Uncle Bernac eBook

This eBook from the Gutenberg Project consists of approximately 210 pages of information about Uncle Bernac.

Uncle Bernac eBook

This eBook from the Gutenberg Project consists of approximately 210 pages of information about Uncle Bernac.

‘But you are French?’

‘Yes.’

‘When did you arrive?’

‘To-night.’

‘How?’

‘In a lugger from Dover.’

‘The fellow is speaking the truth,’ growled Toussac.  ’Yes, I’ll say that for him, that he is speaking the truth.  We saw the lugger, and someone was landed from it just after the boat that brought me over pushed off.’
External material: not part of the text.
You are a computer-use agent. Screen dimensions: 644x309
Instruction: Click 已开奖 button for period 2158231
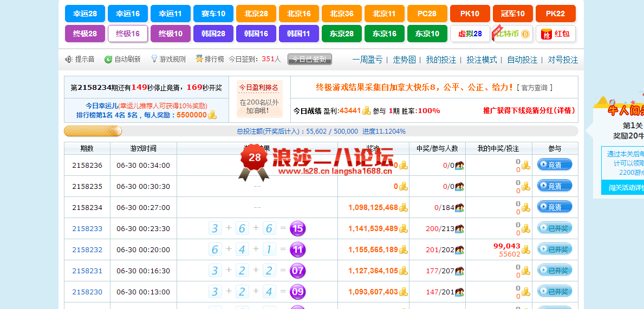(554, 271)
I remembered that boat, which had been the first thing which I had seen upon the coast of France.  How little I had thought what it would mean to me!

And now my advocate began asking questions—­vague, useless questions—­in a slow, hesitating fashion which set Toussac grumbling.  This cross-examination appeared to me to be a useless farce; and yet there was a certain eagerness and intensity in my questioner’s manner which gave me the assurance that he had some end in view.  Was it merely that he wished to gain time?  Time for what?  And then, suddenly, with that quick perception which comes upon those whose nerves are strained by an extremity of danger, I became convinced that he really was awaiting something—­that he was tense with expectation.  I read it upon his drawn face, upon his sidelong head with his ear scooped into his hand, above all in his twitching, restless eyes.  He expected an interruption, and he was talking, talking, talking, in order to gain time for it.  I was as sure of it as if he had whispered his secret in my ear, and down in my numb, cold heart a warm little spring of hope began to bubble and run.

But Toussac had chafed at all this word-fencing, and now with an oath he broke in upon our dialogue.

‘I have had enough of this!’ he cried.  ’It is not for child’s play of this sort that I risked my head in coming over here.  Have we nothing better to talk about than this fellow?  Do you suppose I came from London to listen to your fine phrases?  Have done with it, I say, and get to business.’

‘Very good,’ said my champion.  ’There’s an excellent little cupboard here which makes as fine a prison as one could wish for.  Let us put him in here, and pass on to business.  We can deal with him when we have finished.’

‘And have him overhear all that we say,’ said Lesage.

‘I don’t know what the devil has come over you,’ cried Toussac, turning suspicious eyes upon my protector.  ’I never knew you squeamish before, and certainly you were not backward in the affair of the man from Bow Street.  This fellow has our secret, and he must either die, or we shall see him at our trial.  What is the sense of arranging a plot, and then at the last moment turning a man loose who will ruin us all?  Let us snap his neck and have done with it.’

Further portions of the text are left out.